» WHAT THIS TASK INVOLVES: Copy the data below. Keep every line exactly as it is.

» THE DATA:
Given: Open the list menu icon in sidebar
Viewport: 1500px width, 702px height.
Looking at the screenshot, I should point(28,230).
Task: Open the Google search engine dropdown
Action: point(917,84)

» SOLUTION FOR THIS EXERCISE:
Given: Open the list menu icon in sidebar
Viewport: 1500px width, 702px height.
Looking at the screenshot, I should point(28,230).
Task: Open the Google search engine dropdown
Action: point(917,84)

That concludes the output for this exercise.